YOUR TASK: Reproduce the lines of every item below word for word, omitting the pictures from your answer.

Records

:::

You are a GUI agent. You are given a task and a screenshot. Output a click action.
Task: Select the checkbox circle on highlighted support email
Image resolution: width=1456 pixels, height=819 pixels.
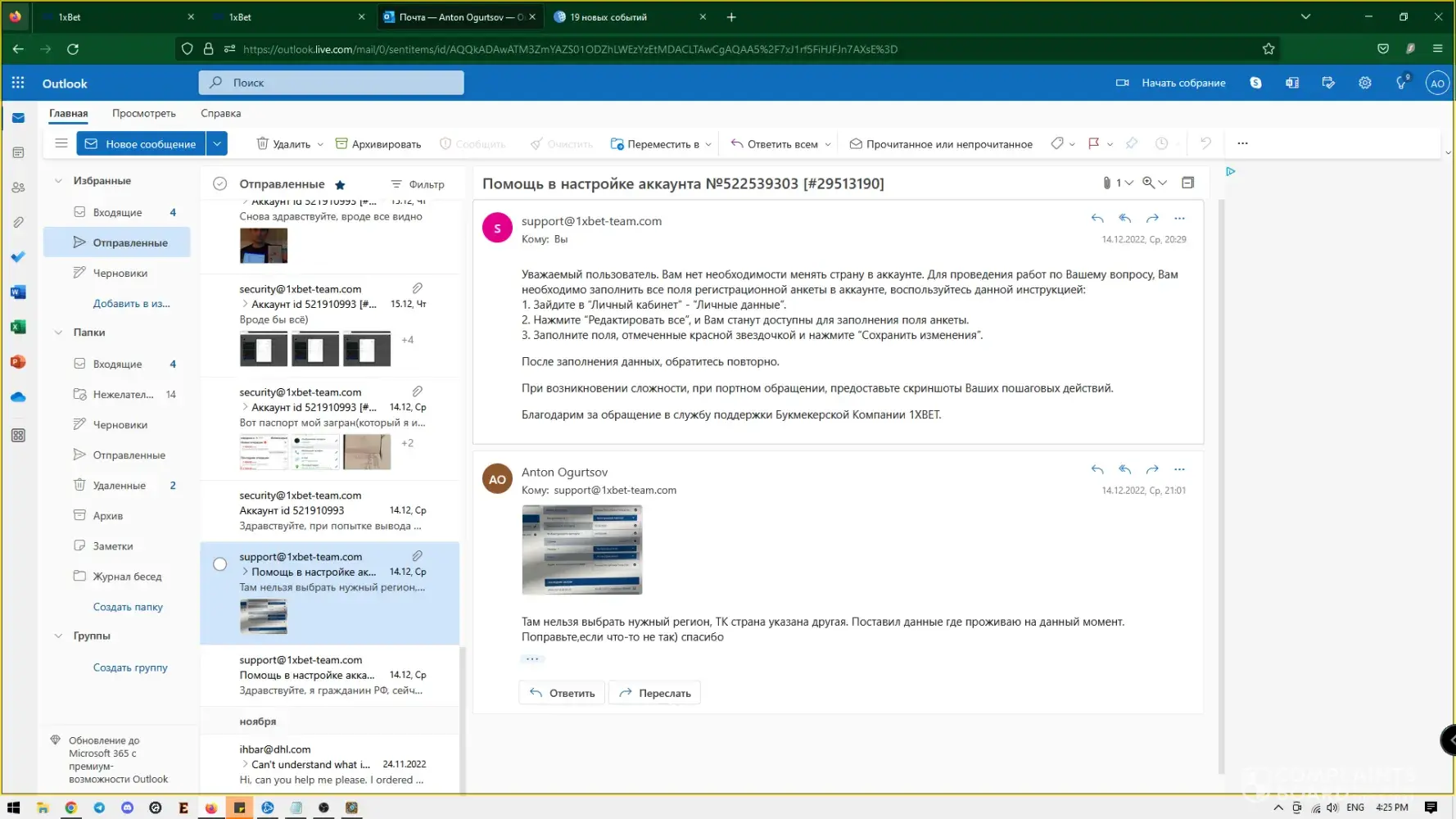point(219,564)
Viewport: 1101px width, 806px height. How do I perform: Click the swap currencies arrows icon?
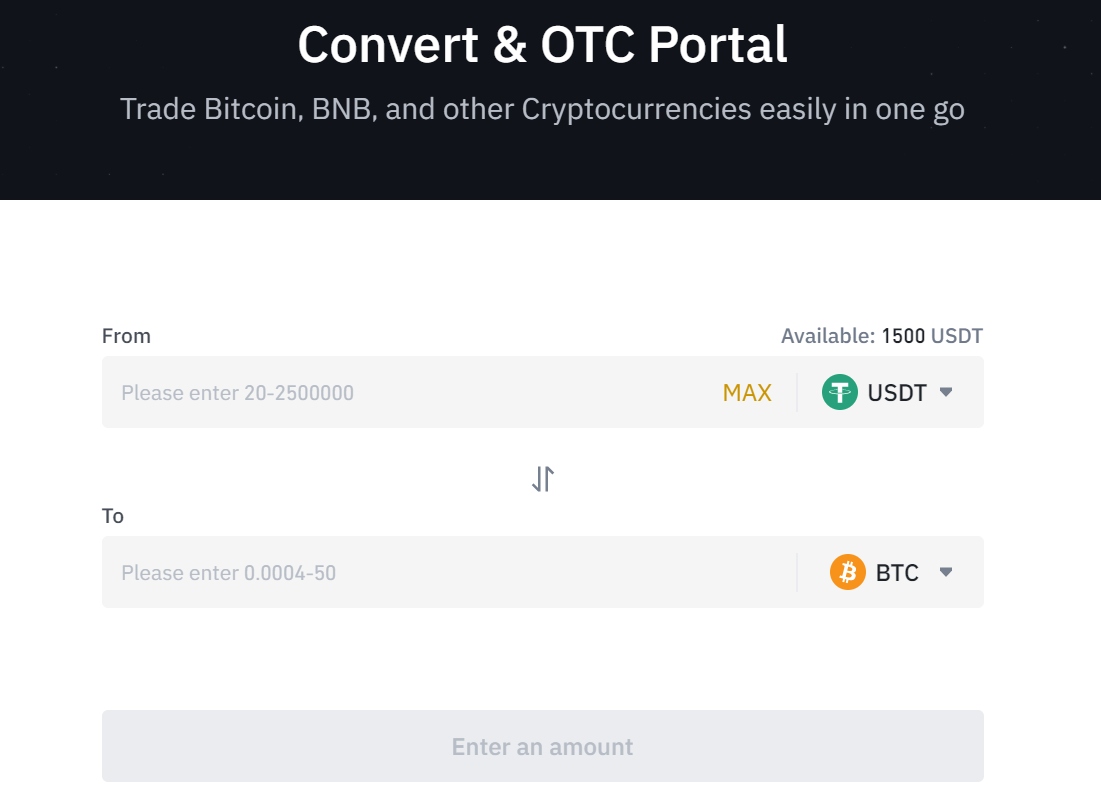point(543,479)
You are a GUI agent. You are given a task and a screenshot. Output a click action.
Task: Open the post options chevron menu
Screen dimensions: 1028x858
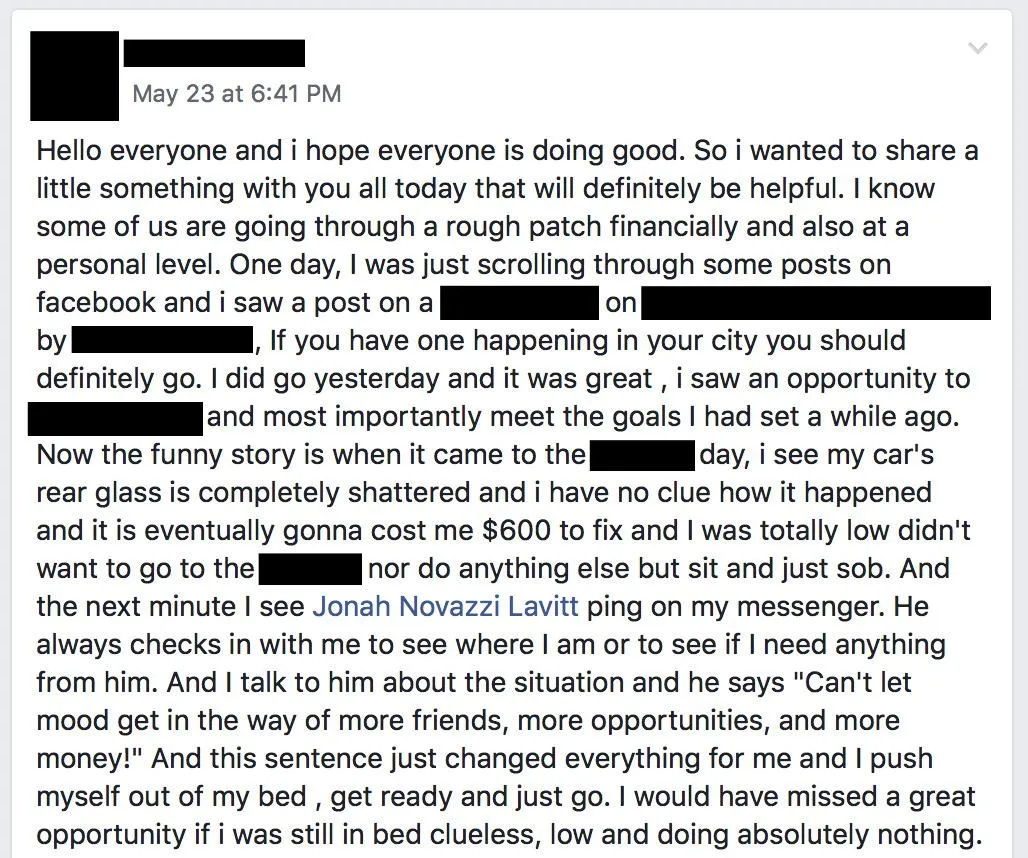click(x=978, y=48)
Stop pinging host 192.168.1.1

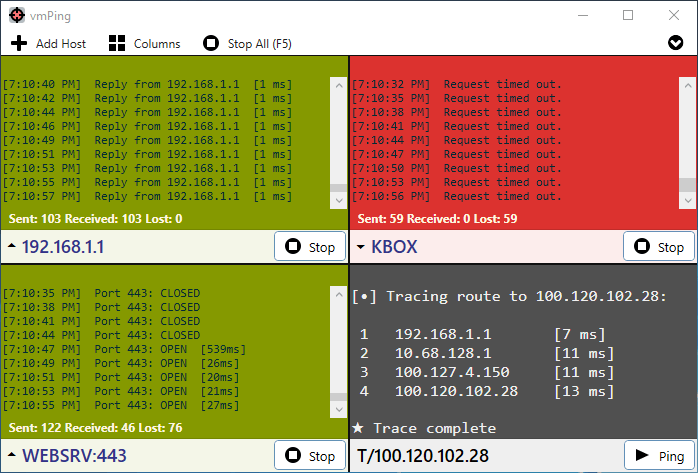point(310,247)
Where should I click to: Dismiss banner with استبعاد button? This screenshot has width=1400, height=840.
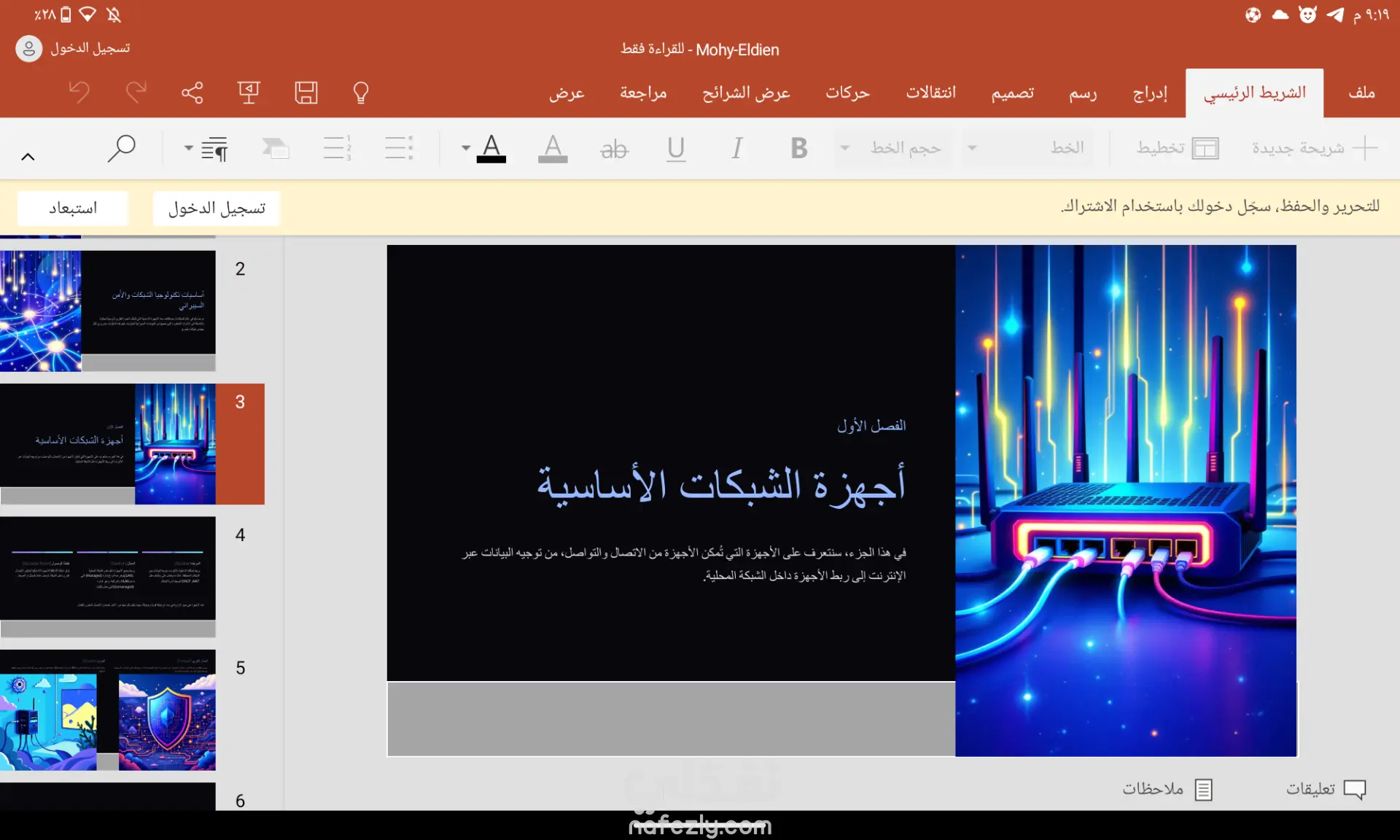[x=73, y=209]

:::

WRITTEN ANSWER:
You are a GUI agent. You are given a task and a screenshot. Output a click action.
Task: Select the checkbox circle on highlighted support email
Image resolution: width=1456 pixels, height=819 pixels.
point(219,564)
Viewport: 1101px width, 806px height. How do I perform: Click the swap currencies arrows icon?
point(543,479)
You are a GUI agent. You are given a task and a screenshot. Output a click action.
Task: Open the post options chevron menu
Screen dimensions: 1028x858
click(x=978, y=48)
Stop pinging host 192.168.1.1

point(310,247)
Where should I click to: Dismiss banner with استبعاد button? This screenshot has width=1400, height=840.
[x=73, y=209]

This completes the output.